SUSTAINABILITY Fortum expands its battery recycling capacity
Fortum has made the investment decision to expand its lithium-ion battery recycling capacity by building a new state-of-the-art hydrometallurgical plant in Harjavalta, Finland. The investment, marked at ca. EUR 24 million, will be a major step in increasing Fortum’s hydrometallurgical recycling capacity and enabling the production of sustainable battery chemicals.
The new facility will be able to efficiently recover scarce metals from old electric vehicle lithium-ion batteries while also recycling various waste fractions derived throughout the battery supply chain. Lithium-ion batteries play a key role in enabling the transition to clean energy and the growth of e-mobility. With the rapid electrification of transportation and the move towards renewable energy sources, the demand for lithium-ion batteries is expected to grow more than ten-fold by 2030, significantly increasing the need for critical metals used in the production of lithium-ion batteries. Fortum’s new Harjavalta facility will help to meet the rising demand for recycled battery materials and enable the sustainable recovery of lithium, nickel, cobalt, and manganese, which are all essential in the manufacturing of new electric vehicle batteries.
“Fortum is investing in a greener future by further investing in its hydrometallurgical recycling facilities. The new facility in Harjavalta will create approximately thirty jobs in the near future, but its impact will be felt throughout Europe as it will be the largest facility in the market of its kind once completed,” says Kalle Saarimaa, Vice President, Fortum Recycling & Waste. “Our solid offering covers several key segments of the battery value chain and we look forward to our collaboration with key players in those fields. As the electrification of transportation gathers pace, the raw materials gap faced by the automotive industry is increasingly becoming a serious challenge. Our new facility will strongly support the existing Finnish and European battery manufacturing ecosystems, but it will also help the entire industry produce more sustainable batteries in Europe.”
Fortum uses a combination of mechanical and low-CO2 hydrometallurgical technologies to recycle the batteries as sustainably as possible and with the lowest carbon footprint. The lithium-ion batteries are first disassembled and treated during a mechanical process at Fortum’s plant in Ikaalinen. The battery’s black mass, containing critical metals, is collected and then taken to Harjavalta for hydrometallurgical processing.
Fortum is currently operating an industrial-scale hydrometallurgical pilot plant in Harjavalta. The new facility to be built, which is expected to be operating in 2023, will enable a significant increase in Fortum’s processing and recycling capacity. The new plant will enable Fortum to recycle the major part of the EV batteries reaching their end-of-life in Europe.”
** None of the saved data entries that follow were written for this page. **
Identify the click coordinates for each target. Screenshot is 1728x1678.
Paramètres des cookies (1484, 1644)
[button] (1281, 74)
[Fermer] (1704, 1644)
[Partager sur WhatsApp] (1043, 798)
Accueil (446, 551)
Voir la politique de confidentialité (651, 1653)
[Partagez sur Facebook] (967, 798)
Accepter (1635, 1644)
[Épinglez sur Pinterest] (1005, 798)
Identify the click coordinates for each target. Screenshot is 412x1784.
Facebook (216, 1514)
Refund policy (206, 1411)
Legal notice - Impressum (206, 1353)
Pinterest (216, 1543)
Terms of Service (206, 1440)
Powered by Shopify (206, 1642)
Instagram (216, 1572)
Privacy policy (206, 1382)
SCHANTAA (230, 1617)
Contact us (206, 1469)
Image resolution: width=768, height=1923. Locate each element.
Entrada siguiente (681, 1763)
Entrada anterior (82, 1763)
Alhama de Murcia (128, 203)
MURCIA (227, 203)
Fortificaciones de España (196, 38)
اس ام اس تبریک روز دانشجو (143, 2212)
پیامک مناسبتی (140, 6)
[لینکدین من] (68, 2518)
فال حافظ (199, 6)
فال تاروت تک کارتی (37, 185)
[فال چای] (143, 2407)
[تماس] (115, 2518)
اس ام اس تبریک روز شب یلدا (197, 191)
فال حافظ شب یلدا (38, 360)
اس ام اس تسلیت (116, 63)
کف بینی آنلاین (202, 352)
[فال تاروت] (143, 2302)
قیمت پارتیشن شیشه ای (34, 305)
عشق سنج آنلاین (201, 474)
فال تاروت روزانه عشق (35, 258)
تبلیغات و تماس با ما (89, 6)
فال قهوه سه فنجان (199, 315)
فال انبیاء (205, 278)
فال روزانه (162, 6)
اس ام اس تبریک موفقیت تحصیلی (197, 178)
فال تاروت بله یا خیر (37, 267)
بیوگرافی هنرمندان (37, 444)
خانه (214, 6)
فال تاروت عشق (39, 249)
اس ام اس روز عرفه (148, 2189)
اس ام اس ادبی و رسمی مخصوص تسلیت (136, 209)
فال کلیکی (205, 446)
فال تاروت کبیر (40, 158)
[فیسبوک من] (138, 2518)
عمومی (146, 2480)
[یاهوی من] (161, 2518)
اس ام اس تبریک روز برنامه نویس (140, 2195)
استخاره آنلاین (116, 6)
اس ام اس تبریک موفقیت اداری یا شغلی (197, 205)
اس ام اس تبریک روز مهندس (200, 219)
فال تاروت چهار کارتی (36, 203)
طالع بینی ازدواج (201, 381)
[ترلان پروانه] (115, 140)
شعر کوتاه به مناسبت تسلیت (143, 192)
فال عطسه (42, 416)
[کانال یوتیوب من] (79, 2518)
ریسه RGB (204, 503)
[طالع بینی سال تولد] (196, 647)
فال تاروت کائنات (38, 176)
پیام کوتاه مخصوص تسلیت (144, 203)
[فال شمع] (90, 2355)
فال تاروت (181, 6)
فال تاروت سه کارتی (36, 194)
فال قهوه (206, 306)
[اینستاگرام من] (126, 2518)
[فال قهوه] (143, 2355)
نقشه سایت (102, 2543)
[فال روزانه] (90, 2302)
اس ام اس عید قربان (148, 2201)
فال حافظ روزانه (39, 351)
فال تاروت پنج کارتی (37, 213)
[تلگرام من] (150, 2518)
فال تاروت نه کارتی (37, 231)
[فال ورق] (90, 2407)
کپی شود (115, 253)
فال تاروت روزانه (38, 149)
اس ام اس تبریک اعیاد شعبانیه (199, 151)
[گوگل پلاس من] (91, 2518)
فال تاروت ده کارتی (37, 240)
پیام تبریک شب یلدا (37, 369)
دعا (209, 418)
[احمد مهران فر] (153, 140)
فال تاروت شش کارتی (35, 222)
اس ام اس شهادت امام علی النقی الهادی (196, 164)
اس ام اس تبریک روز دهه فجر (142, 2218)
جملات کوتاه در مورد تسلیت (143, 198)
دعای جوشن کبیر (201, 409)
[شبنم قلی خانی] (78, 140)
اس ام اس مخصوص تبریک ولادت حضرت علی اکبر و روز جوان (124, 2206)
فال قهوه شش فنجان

In March, Fortum’s hydrometallurgical battery recycling operations were identified as one of four Fortum projects to be shortlisted for the EU’s Innovation Fund for low-carbon technologies. The four Fortum projects made it through to a shortlist of 70 candidates for financing from the EU’s EUR1 billion first Innovation Fund. Fortum has also received IPCEI (Important Project of Common European Interest) grants from Business Finland in conjunction with the EU Commission’s European Battery Innovation project. The grants were given in conjunction with the development of Fortum’s mechanical recycling plant in Ikaalinen, Finland and the hydrometallurgical recycling plant in Harjavalta.